Reproduce the following lines without alteration, starting at the line that contains "Task: Toggle the Čavrljanje chat panel" and ending at the line that contains "Looking at the screenshot, I should coord(516,54).".

━━━ Exercise inputs

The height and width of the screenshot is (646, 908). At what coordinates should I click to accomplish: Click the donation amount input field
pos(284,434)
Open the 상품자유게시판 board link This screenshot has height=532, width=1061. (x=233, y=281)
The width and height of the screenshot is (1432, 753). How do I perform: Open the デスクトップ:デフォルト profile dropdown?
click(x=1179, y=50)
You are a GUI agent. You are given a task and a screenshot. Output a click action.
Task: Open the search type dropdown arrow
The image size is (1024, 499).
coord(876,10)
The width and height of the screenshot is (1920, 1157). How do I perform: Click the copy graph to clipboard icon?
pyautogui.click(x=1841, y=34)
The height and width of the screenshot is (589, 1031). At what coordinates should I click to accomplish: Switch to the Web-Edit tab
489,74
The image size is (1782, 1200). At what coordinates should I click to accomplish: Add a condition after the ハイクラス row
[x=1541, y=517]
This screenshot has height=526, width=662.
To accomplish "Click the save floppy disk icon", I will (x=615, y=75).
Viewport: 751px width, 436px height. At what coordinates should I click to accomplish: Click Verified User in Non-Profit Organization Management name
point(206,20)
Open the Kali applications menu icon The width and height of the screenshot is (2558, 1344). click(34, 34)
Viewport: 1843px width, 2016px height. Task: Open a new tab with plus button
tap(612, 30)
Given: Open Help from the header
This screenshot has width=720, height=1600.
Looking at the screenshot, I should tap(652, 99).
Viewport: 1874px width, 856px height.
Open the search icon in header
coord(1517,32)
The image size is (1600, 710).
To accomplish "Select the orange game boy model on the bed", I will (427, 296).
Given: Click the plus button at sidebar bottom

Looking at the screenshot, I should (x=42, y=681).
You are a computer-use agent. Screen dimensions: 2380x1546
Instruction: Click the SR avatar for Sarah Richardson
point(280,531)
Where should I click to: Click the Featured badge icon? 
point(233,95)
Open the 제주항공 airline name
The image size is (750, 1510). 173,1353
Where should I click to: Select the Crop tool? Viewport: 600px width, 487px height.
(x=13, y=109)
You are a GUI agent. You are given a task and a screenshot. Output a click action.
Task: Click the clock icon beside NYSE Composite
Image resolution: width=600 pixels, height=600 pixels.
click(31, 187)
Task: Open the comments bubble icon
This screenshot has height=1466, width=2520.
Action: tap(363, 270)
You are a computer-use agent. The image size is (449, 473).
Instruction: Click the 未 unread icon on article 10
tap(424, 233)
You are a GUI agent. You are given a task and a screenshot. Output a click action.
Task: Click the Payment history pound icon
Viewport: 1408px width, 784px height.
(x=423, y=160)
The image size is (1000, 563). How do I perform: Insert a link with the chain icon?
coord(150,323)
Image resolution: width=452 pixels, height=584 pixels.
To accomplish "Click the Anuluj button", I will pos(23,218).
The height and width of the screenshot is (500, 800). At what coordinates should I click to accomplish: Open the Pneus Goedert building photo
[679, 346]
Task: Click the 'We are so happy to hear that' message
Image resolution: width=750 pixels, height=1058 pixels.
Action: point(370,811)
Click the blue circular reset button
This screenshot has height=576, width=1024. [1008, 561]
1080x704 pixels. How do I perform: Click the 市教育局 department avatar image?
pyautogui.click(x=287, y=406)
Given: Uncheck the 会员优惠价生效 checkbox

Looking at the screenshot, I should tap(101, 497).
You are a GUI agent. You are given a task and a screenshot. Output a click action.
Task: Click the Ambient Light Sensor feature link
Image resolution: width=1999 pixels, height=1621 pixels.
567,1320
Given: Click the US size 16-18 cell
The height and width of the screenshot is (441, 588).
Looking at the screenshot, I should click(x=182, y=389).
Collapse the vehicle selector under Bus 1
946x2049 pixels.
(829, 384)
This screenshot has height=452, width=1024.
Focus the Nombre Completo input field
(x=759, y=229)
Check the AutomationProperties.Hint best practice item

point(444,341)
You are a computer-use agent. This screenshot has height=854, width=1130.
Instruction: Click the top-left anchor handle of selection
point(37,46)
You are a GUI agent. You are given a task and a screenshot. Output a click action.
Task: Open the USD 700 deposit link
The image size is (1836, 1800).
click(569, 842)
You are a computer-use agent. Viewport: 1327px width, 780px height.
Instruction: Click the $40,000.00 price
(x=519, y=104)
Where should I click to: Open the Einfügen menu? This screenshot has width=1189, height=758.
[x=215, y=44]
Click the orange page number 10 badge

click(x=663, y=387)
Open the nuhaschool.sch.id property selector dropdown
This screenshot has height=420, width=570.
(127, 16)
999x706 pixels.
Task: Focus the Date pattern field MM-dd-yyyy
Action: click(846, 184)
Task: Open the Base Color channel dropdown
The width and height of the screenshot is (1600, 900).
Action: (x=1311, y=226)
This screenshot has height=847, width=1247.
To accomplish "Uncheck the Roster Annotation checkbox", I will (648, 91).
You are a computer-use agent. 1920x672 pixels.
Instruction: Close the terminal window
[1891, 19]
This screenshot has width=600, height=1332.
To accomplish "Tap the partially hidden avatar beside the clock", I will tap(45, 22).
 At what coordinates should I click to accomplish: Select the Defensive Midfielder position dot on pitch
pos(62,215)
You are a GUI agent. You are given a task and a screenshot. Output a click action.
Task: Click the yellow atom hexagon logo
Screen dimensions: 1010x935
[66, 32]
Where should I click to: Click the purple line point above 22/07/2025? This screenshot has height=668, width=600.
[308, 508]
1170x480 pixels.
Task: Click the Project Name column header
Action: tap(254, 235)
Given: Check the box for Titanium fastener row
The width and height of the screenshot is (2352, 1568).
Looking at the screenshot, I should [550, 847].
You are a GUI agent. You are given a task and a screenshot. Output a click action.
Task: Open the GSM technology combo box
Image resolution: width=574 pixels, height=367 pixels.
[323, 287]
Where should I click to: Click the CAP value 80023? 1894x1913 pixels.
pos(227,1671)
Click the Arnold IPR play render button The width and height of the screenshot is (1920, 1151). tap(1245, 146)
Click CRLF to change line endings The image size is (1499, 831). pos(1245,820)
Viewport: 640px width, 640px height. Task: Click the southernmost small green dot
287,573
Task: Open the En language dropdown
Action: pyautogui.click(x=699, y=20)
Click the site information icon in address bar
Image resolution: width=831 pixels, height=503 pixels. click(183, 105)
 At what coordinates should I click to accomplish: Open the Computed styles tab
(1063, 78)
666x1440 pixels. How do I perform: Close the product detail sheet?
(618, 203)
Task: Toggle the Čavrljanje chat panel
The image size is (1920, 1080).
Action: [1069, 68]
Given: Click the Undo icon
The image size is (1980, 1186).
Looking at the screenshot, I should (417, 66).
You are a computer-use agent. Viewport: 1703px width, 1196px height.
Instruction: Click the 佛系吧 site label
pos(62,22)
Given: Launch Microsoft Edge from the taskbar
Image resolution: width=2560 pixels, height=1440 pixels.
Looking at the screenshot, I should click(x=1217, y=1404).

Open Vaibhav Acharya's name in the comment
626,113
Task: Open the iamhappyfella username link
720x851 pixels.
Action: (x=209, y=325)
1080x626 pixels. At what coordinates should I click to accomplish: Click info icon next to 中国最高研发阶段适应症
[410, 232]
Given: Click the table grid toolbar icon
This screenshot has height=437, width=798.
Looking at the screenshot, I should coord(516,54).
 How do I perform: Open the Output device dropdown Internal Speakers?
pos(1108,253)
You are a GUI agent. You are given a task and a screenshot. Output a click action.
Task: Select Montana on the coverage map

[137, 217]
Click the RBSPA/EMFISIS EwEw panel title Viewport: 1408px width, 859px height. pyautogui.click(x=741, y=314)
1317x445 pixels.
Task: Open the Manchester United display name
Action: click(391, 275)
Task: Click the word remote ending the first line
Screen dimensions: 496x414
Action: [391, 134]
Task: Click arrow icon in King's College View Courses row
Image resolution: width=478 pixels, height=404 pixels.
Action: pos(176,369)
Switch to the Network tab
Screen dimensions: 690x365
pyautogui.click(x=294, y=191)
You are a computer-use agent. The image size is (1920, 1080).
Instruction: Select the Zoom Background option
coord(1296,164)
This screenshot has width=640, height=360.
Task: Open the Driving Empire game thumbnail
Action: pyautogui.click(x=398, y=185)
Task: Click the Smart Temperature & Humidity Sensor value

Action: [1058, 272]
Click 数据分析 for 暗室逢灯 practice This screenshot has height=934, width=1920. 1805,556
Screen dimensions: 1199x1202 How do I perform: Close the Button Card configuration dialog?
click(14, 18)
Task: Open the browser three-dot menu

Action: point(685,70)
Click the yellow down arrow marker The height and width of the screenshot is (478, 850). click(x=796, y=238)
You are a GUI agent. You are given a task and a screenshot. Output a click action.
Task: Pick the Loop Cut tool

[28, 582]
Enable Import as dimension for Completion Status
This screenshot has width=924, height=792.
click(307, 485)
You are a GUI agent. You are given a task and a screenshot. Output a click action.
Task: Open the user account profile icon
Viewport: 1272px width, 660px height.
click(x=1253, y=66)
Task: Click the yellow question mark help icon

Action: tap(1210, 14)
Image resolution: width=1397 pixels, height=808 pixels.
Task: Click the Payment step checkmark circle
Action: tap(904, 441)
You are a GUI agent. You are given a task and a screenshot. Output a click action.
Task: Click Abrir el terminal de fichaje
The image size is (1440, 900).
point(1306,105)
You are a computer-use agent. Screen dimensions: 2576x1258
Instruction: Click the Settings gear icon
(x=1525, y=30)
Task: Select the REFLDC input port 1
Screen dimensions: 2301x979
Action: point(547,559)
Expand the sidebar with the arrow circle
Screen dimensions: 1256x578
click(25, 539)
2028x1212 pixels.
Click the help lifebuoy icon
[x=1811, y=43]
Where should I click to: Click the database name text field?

━━━━━━

**Answer**
Task: Toggle the Čavrljanje chat panel
The image size is (1920, 1080).
Action: [1069, 68]
Given: Click the Undo icon
The image size is (1980, 1186).
Looking at the screenshot, I should (417, 66).
You are a computer-use agent. Viewport: 1703px width, 1196px height.
Instruction: Click the 佛系吧 site label
pos(62,22)
Given: Launch Microsoft Edge from the taskbar
Image resolution: width=2560 pixels, height=1440 pixels.
Looking at the screenshot, I should click(x=1217, y=1404).

Open Vaibhav Acharya's name in the comment
626,113
Task: Open the iamhappyfella username link
720x851 pixels.
Action: (x=209, y=325)
1080x626 pixels. At what coordinates should I click to accomplish: Click info icon next to 中国最高研发阶段适应症
[410, 232]
Given: Click the table grid toolbar icon
This screenshot has height=437, width=798.
Looking at the screenshot, I should coord(516,54).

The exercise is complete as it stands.